南米グアテマラは、1960年から続いた長い内戦の傷跡を各地に残し、国民の50%が貧困線(最低限の生活に必要とされる収入限度)以下の生活を送っています。特に、アロエベラの生産地であるグアスタトーヤ地域は、26年前の大地震以来復興がままならず、いまだ生活に必要なインフラが整っていない場所があります。しかし、アロエベラという作物を育てるのに最適な土地なのです。
原料となるアロエベラは、25の農家から供給されています。アロエの生産農家に公正な対価を支払うことで、農家が継続的な安定した収入を得て、生活水準を向上させることができるようになりました。
そして、収入が安定したことで 子どもたちが学校に行くことができるようになりました。さらにザ・ボデイショップは、コミュニティ・フェアトレードのほかに、社会保障費として地域開発援助をしています。
社会保障費の使途を考える団体「フレンズ・オブ・ザ・スクール」(※)は、学校への投資を優先することを決定しました。
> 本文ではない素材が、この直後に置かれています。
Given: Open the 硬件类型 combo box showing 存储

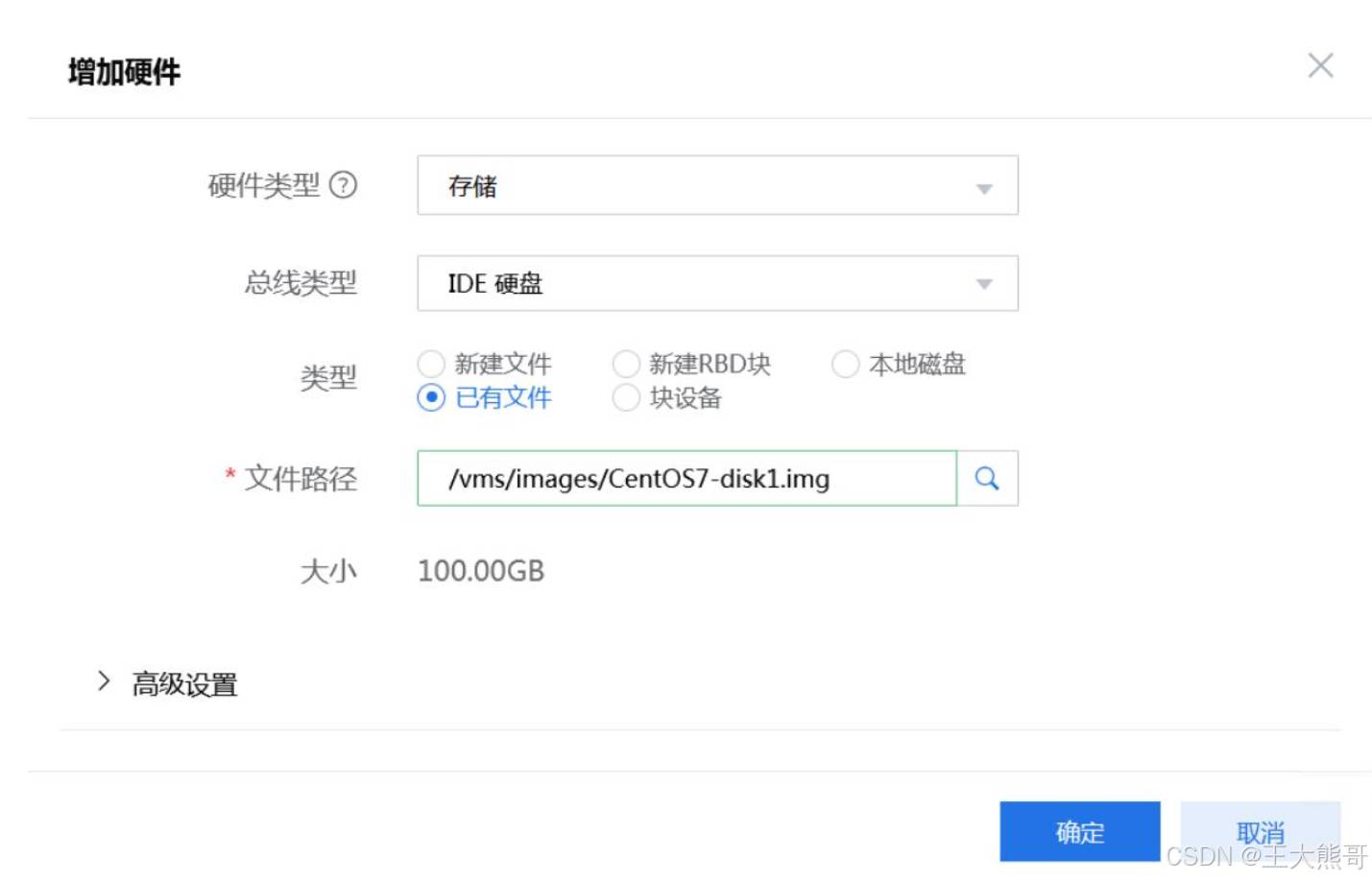Looking at the screenshot, I should (x=701, y=186).
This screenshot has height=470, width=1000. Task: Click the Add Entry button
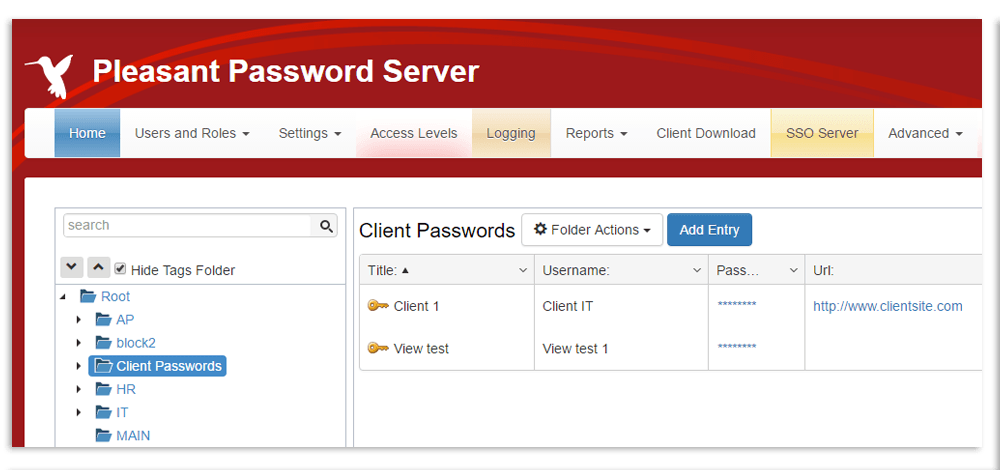709,230
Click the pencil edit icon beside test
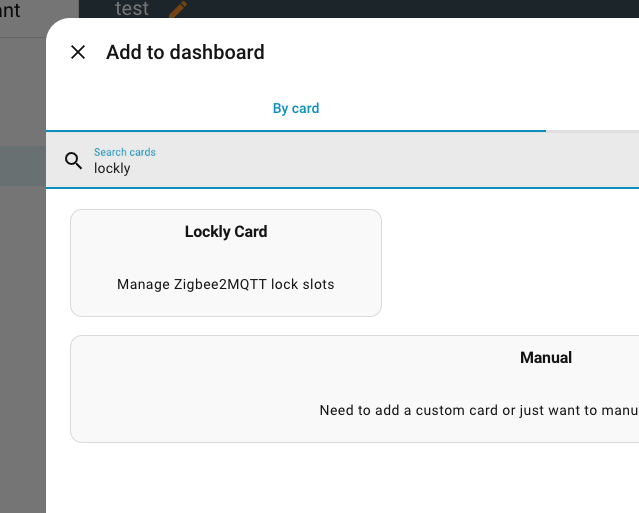Viewport: 639px width, 513px height. coord(178,9)
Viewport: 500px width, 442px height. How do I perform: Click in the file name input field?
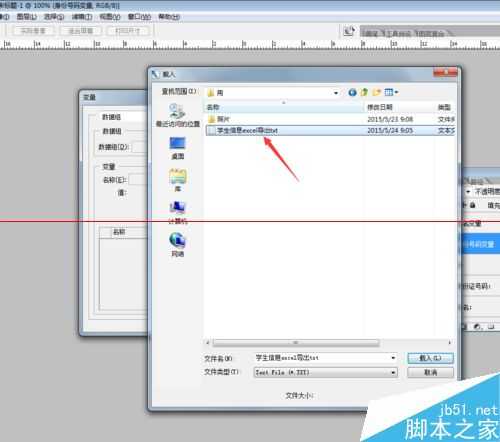pyautogui.click(x=322, y=358)
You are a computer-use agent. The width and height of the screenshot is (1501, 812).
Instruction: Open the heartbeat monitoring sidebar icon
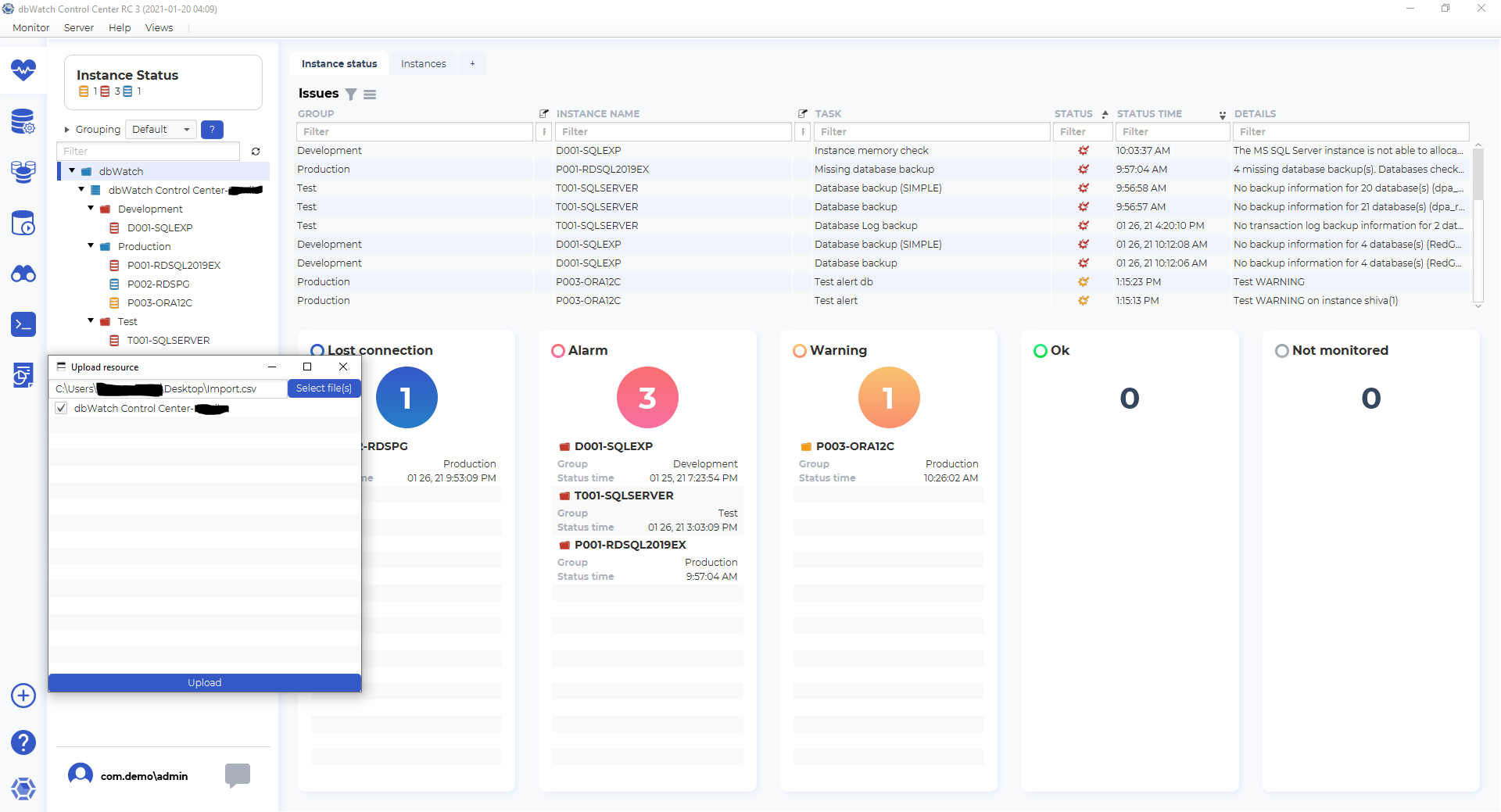pos(23,70)
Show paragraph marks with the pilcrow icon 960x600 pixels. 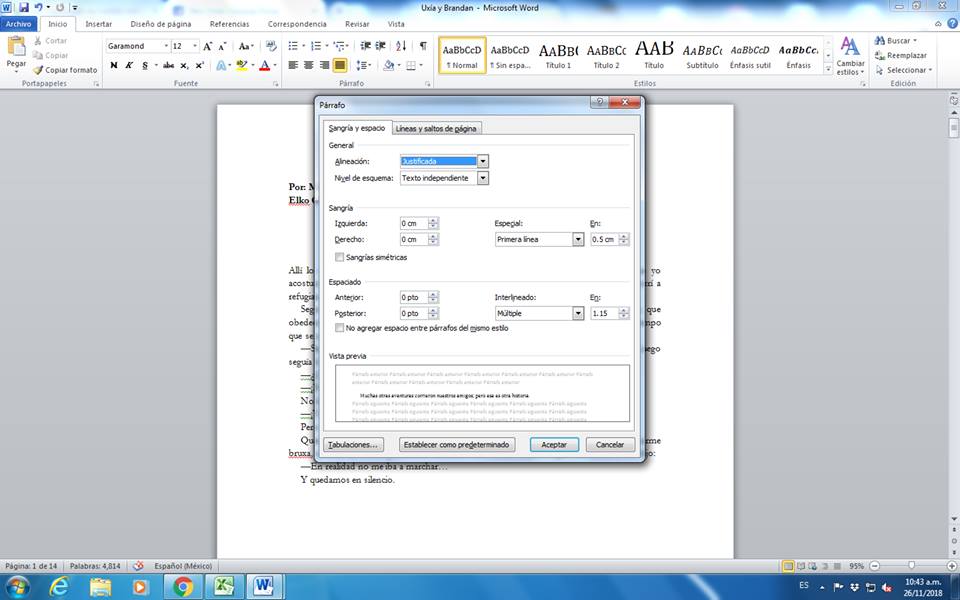click(x=423, y=46)
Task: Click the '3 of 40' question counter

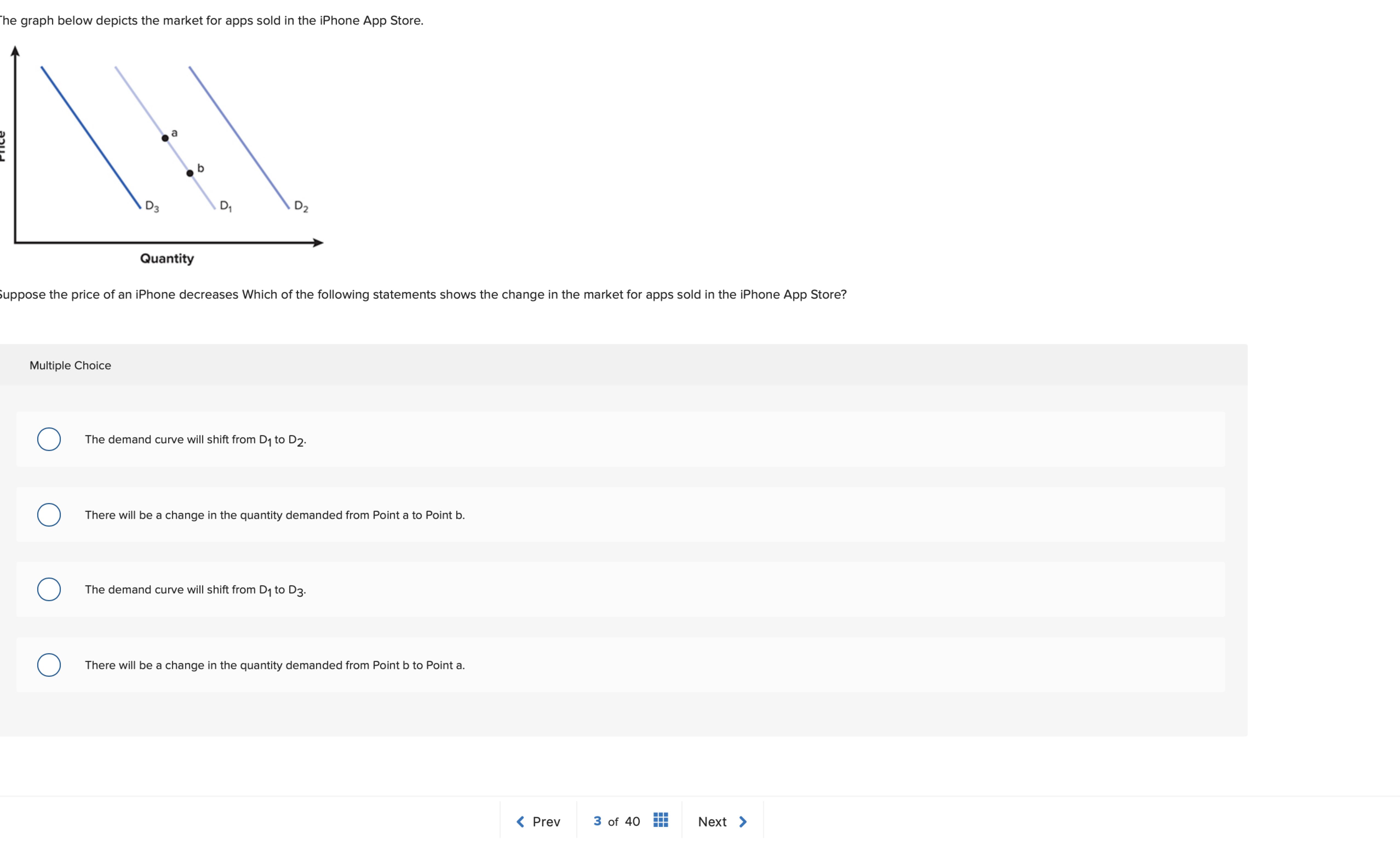Action: coord(616,821)

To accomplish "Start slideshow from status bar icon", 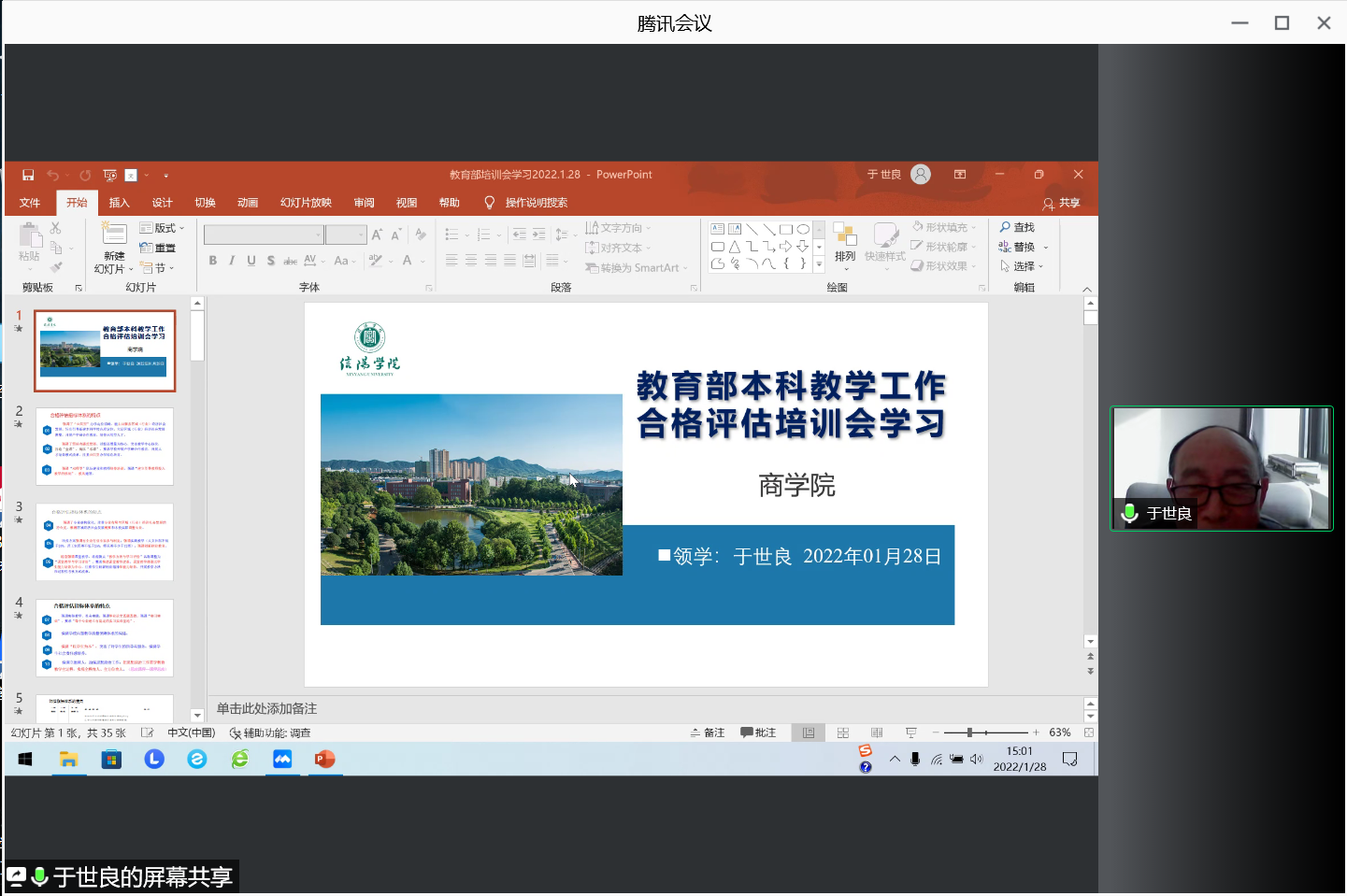I will pyautogui.click(x=910, y=733).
これにより、最大200校、2万人の子どもたちに、地図、図表などの教材を提供することができます。また、地域の約40%の子どもたちが、経済的な事情で卒業する前に小学校を辞めていくという状況のなか、この社会保障費は、子どもを学校に行かせることのできない家庭への支援にも使われています。
「最も大きな変化はアロエ栽培で多くの農民が安定した収入を得られること。そして、なによりうれしいのは、子どもたちを学校へ通わせられるようになったことです。子どもたちへの教育は、まさに投資のようなもの。未来の可能性をもたらすのです。」